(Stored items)

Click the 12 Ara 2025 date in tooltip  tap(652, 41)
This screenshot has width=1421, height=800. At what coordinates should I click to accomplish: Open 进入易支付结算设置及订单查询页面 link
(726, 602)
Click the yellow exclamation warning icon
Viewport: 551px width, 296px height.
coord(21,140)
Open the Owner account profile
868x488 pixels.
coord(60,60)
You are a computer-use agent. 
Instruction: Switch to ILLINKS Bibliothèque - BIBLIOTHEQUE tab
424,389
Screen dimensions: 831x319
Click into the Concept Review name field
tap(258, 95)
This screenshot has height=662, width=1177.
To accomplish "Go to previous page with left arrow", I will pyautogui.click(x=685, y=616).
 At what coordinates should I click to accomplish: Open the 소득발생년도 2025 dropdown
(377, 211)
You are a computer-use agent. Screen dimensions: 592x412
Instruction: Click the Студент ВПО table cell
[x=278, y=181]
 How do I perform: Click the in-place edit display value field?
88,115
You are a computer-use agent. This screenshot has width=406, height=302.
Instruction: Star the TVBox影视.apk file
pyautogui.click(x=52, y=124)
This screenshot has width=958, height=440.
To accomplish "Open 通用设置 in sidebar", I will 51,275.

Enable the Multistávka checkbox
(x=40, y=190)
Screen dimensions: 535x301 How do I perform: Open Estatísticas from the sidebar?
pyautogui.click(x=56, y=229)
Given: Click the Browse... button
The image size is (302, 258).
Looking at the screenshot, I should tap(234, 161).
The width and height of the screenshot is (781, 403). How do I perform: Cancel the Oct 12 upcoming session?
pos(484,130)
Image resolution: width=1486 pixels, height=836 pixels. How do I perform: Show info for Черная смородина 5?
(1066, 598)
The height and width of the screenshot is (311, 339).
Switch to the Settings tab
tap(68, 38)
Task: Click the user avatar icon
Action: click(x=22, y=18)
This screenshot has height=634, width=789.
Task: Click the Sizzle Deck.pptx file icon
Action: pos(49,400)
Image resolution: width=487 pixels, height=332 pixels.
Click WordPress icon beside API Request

* **Exercise**: Number of lines holding "agent" in the data: give it, with nothing else.

* **Answer space**: 3